Directions for this task:
If a line in the entries below includes "screenshot", show that line.

Source records:
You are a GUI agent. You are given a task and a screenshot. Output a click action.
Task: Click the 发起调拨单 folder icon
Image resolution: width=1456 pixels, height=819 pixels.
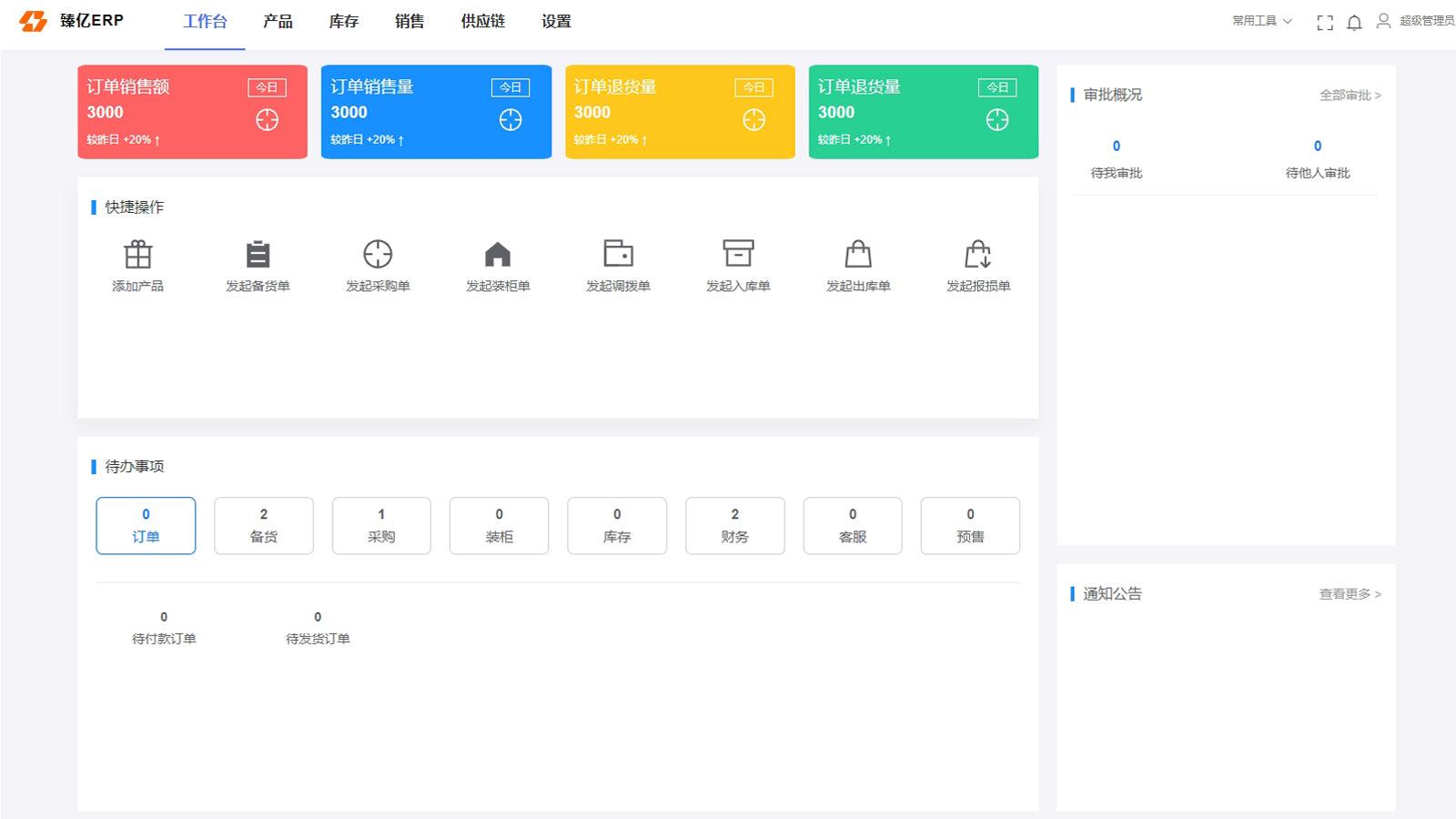(617, 254)
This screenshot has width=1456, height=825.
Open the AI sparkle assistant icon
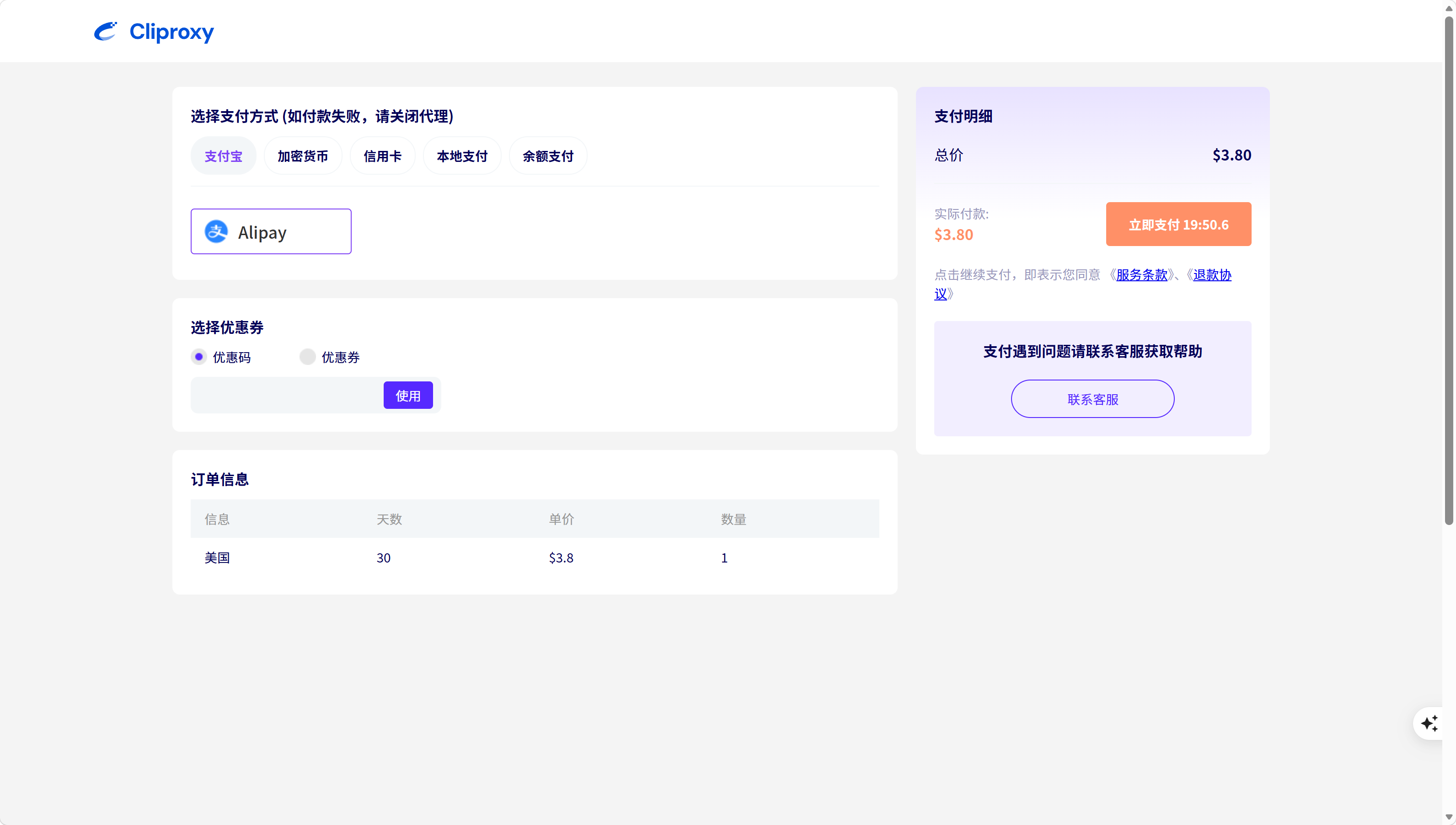(1429, 723)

Solved problem:
You are a GUI agent. You are given a task and a screenshot. Output a click action.
This screenshot has width=1456, height=825.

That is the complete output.